I'm locally building with gcc 10 (shipped with Debian 11), and the Xen
CI image for ppc64le builds uses gcc 11 I believe. _Generic and the
other features I'm using are certainly available further back, but I
haven't personally tested anything earlier. If there's no objections,
I'm tempted to just codify gcc 10 as the minimum supported compiler
version and leave it up to users if they want to try testing on earlier
versions.

>> +    struct lvl1_pd * : XEN_PT_INDEX_LVL(1, (va)), \
>> +    struct lvl2_pd * : XEN_PT_INDEX_LVL(2, (va)), \
>> +    struct lvl3_pd * : XEN_PT_INDEX_LVL(3, (va)), \
>> +    struct lvl4_pt * : XEN_PT_INDEX_LVL(4, (va)))
>> +
>> +#define pt_entry(pt, va) (&((pt)->entries[pt_index((pt), (va))]))
> 
> As to style: Here (and elsewhere) you put unnecessary parentheses
> around two of the three uses of the macro arguments. If you think you
> want to keep it like that, feel free; in general we're recommending to
> omit ones not really needed, to help readability. Otoh a little higher
> up in XEN_PT_INDEX_LVL() parentheses are missing around va.
>

If possible I'd prefer to just leave it as-is. Unconditionally
parenthesizing macro arguments seems less error-prone as a general
policy, though I agree the latter two here are unnecessary.

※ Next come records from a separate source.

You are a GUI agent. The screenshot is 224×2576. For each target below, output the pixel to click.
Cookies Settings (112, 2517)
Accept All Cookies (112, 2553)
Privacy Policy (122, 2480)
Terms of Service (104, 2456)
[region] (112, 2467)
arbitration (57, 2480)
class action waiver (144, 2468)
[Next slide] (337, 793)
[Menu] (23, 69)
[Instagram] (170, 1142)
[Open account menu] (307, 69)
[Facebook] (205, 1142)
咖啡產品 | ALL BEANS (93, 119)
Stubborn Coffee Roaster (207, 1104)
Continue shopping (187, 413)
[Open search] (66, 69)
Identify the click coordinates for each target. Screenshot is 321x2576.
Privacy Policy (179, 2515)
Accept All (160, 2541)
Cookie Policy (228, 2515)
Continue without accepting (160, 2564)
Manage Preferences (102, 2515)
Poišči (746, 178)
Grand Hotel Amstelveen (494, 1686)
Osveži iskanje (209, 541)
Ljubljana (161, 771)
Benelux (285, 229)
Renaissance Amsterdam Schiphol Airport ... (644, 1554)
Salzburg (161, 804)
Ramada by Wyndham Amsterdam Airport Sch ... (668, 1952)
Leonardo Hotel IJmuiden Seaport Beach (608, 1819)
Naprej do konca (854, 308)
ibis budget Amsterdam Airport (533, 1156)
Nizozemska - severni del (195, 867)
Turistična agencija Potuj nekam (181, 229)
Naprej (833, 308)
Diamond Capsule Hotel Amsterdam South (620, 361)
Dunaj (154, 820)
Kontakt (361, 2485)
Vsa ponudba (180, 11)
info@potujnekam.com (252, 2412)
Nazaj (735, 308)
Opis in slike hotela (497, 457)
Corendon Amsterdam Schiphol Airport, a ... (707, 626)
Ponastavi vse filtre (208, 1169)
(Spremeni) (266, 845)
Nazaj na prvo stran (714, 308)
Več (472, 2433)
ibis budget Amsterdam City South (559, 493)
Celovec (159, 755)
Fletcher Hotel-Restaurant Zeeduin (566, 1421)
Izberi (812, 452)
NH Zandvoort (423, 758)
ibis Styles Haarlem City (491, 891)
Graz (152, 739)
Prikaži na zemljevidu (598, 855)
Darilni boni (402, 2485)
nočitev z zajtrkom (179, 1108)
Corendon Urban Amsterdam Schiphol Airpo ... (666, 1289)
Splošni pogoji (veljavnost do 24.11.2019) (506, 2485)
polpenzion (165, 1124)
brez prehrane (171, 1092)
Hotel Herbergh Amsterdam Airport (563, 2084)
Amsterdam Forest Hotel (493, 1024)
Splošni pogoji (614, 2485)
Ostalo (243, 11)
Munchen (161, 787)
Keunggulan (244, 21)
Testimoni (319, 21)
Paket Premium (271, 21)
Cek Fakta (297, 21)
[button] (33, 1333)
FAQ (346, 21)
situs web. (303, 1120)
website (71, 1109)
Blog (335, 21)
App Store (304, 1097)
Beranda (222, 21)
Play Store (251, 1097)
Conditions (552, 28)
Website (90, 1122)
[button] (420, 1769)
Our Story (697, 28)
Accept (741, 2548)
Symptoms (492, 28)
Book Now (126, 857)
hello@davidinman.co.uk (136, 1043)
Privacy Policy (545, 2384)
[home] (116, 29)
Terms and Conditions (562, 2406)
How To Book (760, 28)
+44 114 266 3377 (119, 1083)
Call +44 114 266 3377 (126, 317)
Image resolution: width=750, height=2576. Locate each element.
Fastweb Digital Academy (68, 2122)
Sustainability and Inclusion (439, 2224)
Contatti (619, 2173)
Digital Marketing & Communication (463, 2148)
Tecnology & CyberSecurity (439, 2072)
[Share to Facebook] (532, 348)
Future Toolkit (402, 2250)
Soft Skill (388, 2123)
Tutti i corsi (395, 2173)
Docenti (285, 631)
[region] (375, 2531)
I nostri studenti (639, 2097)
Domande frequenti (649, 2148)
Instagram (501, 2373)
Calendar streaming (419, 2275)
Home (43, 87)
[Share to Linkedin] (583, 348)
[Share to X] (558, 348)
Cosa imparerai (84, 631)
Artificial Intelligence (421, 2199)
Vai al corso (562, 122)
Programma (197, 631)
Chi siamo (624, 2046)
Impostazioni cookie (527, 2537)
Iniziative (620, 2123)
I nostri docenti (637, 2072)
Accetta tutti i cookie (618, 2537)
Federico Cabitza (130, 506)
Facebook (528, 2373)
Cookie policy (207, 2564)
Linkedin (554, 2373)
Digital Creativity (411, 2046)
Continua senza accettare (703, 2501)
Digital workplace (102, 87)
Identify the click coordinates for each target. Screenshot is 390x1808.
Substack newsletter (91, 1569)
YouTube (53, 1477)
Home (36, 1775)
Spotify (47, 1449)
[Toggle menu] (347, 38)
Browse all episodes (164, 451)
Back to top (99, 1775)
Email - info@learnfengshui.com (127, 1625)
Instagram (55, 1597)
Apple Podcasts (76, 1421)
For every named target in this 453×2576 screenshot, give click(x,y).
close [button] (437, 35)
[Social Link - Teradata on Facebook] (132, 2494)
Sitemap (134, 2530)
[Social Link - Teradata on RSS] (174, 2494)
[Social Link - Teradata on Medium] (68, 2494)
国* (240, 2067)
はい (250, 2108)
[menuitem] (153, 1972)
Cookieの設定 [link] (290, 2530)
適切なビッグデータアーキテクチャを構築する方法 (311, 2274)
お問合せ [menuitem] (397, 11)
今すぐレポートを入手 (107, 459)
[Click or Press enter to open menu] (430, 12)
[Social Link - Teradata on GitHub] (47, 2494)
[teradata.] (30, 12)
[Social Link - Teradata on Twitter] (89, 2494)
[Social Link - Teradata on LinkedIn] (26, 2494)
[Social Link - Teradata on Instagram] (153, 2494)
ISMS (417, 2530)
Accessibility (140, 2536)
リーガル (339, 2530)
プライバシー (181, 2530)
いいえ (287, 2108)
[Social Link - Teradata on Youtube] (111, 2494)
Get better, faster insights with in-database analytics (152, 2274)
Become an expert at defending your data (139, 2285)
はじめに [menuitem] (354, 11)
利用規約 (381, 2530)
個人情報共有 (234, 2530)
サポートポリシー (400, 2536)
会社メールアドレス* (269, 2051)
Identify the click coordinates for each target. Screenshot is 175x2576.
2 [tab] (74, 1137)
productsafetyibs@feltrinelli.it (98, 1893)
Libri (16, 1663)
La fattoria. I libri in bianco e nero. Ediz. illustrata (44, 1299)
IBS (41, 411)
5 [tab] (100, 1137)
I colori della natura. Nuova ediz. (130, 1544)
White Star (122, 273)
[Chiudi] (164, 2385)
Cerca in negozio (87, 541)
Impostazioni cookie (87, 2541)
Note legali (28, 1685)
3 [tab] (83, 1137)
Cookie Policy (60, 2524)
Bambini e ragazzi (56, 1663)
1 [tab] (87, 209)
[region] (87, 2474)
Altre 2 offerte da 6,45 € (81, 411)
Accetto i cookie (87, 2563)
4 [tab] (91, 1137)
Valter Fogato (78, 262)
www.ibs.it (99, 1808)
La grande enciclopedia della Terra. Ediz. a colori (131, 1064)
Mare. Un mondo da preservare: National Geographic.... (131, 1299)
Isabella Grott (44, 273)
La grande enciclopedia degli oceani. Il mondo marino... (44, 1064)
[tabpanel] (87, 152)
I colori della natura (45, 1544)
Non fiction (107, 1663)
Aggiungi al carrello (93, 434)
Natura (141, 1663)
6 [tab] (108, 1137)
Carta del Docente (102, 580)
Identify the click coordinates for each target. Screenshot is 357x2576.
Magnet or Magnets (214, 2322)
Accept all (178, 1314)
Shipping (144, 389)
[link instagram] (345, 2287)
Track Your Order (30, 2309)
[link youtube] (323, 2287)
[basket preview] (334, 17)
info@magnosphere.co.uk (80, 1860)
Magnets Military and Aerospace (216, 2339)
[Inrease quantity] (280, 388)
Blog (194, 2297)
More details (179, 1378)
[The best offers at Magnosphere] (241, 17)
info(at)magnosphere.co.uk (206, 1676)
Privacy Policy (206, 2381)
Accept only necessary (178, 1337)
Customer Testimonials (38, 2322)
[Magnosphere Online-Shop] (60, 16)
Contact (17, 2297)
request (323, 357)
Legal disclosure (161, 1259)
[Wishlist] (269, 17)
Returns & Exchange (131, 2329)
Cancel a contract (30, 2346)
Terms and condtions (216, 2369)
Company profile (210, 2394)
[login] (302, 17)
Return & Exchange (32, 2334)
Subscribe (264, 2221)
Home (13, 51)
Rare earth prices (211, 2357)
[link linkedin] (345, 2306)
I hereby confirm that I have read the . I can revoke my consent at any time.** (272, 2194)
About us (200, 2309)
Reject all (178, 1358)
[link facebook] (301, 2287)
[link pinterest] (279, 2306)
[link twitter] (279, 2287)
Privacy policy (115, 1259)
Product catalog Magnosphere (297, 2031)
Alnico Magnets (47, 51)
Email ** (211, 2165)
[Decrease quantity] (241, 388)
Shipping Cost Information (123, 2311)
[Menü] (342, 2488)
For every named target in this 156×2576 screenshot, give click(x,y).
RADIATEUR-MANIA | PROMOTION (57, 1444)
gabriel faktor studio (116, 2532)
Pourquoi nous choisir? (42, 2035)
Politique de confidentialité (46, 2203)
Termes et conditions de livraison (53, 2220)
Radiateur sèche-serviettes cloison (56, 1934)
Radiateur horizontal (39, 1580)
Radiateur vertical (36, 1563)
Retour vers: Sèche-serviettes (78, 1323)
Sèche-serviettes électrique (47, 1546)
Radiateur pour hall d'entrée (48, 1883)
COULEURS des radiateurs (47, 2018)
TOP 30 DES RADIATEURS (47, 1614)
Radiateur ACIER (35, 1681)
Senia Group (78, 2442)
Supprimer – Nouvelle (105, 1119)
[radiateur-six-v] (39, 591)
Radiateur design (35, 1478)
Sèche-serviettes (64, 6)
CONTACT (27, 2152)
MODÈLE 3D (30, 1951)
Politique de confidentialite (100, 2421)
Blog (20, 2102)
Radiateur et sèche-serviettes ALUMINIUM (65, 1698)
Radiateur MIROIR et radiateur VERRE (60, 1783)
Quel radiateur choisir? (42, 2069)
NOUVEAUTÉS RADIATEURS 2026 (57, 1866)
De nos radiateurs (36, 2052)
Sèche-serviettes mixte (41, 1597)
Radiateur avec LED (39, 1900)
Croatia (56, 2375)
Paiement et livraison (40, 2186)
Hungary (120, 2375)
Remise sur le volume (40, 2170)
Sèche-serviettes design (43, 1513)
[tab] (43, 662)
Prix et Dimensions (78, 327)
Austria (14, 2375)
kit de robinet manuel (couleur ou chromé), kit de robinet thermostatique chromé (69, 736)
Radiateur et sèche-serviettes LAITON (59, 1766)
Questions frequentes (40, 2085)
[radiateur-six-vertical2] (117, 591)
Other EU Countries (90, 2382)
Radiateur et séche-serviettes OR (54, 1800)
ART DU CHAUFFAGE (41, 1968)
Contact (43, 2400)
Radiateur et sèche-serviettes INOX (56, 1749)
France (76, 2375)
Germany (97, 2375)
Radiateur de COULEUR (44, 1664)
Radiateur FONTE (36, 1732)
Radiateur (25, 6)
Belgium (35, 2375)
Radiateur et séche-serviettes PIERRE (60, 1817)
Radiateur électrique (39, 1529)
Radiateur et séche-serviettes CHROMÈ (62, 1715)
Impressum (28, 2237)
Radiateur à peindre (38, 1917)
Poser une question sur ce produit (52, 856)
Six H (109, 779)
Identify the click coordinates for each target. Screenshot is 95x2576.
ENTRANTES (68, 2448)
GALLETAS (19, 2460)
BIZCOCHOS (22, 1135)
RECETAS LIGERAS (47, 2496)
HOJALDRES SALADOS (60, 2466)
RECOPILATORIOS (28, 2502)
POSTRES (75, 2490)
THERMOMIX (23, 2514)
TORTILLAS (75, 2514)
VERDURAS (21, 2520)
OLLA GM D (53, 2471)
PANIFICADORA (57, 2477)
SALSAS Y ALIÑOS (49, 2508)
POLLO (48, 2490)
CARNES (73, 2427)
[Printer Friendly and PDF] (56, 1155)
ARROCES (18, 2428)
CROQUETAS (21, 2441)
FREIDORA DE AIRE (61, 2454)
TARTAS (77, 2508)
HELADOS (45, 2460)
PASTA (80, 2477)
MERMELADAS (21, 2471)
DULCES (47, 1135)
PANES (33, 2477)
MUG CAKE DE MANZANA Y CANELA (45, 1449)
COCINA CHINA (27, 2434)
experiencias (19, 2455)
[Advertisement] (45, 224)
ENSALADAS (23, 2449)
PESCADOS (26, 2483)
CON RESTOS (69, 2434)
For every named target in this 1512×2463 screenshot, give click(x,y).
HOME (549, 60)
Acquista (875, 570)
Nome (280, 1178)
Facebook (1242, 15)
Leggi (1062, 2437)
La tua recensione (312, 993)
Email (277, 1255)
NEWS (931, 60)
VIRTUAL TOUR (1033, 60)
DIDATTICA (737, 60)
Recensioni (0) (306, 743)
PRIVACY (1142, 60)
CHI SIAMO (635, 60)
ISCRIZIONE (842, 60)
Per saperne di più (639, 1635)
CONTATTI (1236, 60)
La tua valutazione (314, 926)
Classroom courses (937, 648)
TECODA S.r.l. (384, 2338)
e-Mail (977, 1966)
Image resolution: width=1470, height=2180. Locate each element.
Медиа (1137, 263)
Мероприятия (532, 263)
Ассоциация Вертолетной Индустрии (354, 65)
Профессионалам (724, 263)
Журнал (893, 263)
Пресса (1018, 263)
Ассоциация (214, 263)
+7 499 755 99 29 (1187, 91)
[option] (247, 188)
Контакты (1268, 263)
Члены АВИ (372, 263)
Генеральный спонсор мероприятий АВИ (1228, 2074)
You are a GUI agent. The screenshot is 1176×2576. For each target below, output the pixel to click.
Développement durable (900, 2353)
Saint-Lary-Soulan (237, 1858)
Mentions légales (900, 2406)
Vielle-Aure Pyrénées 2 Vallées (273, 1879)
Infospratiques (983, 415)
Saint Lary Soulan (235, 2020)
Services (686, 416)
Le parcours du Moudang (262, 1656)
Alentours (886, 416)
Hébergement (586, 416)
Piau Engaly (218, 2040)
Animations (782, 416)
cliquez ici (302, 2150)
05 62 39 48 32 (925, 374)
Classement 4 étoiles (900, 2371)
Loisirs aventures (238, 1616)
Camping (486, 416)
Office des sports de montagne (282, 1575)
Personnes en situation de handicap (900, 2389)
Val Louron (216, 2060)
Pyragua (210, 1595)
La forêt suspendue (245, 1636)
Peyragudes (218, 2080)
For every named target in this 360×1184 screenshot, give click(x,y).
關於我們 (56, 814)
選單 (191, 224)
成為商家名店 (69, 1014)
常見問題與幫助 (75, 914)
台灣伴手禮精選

That said, the lack of parenthesis around va in XEN_PT_INDEX_LEVEL was
definitely an oversight and I'll fix that.

>> +typedef struct
>> +{
>> +    __be64 pde;
>> +} pde_t;
>> +
>> +typedef struct
>> +{
>> +    __be64 pte;
>> +} pte_t;
>> +
>> +struct lvl1_pd
>> +{
>> +    pde_t entries[1U << XEN_PT_ENTRIES_LOG2_LVL_1];
>> +};
>> +
>> +struct lvl2_pd
>> +{
>> +    pde_t entries[1U << XEN_PT_ENTRIES_LOG2_LVL_2];
>> +};
>> +
>> +struct lvl3_pd
>> +{
>> +    pde_t entries[1U << XEN_PT_ENTRIES_LOG2_LVL_3];
>> +};
>> +
>> +struct lvl4_pt
>> +{
>> +    pte_t entries[1U << XEN_PT_ENTRIES_LOG2_LVL_4];
>> +};
>> +
>> +static inline pte_t paddr_to_pte(paddr_t paddr, unsigned long flags)
>> +{
>> +    return (pte_t){ .pte = cpu_to_be64(paddr | flags | PTE_LEAF) };
>> +}
>> +
>> +static inline pde_t paddr_to_pde(paddr_t paddr, unsigned long flags, 
>> unsigned long nls)
>> +{
>> +    return (pde_t){ .pde = cpu_to_be64(paddr | flags | nls) };
>> +}
> 
> In these two, are you sure you want to demand all callers to only ever
> pass in page-aligned addresses?
>

Fair point. Perhaps it would be best to mask the caller-provided
address.

>> +static inline paddr_t pte_to_paddr(pte_t pte)
>> +{
>> +    return be64_to_cpu(pte.pte) & (PTE_RPN_MASK << PTE_RPN_SHIFT);
>> +}
>> +
>> +static inline paddr_t pde_to_paddr(pde_t pde)
>> +{
>> +    return be64_to_cpu(pde.pde) & (PDE_NLB_MASK << PDE_NLB_SHIFT);
>> +}
>> +
>> +static inline bool pte_is_valid(pte_t pte)
>> +{
>> +    return pte.pte & be64_to_cpu(PTE_VALID);
>> +}
>> +
>> +static inline bool pde_is_valid(pde_t pde)
>> +{
>> +    return pde.pde & be64_to_cpu(PDE_VALID);
>> +}
>> +
>> +/*
>> + * ISA 3.0 partition and process table entry format
>> + */
>> +struct patb_entry {
>> +    __be64 patb0;
>> +    __be64 patb1;
>> +};
>> +#define PATB0_HR PPC_BIT(0) /* host uses radix */
>> +#define PATB1_GR PPC_BIT(0) /* guest uses radix; must match HR */
>> +
>> +struct prtb_entry {
>> +    __be64 prtb0;
>> +    __be64 reserved;
>> +};
>> +
>> +/*
>> + * We support 52 bits, hence:
>> + * bits 52 - 31 = 21, 0b10101
>> + * RTS encoding details
>> + * bits 0 - 3 of rts -> bits 6 - 8 unsigned long
>> + * bits 4 - 5 of rts -> bits 62 - 63 of unsigned long
>> + */
>> +#define RTS_FIELD ((0x2UL << 61) | (0x5UL << 5))
> 
> I'm afraid I can't bring comment and #define together. Bits 0-3 are
> 4 bits; bits 6-8 are only three. And I'd expect the lower ends of
> the ranges to appear as shift counts in the expression.
>

Yes, I agree that this is confusing. For reference, this comment was
verbatim copied from a comment in Linux[*] and I admittedly didn't pay
as much attention to it as I did to the expression itself.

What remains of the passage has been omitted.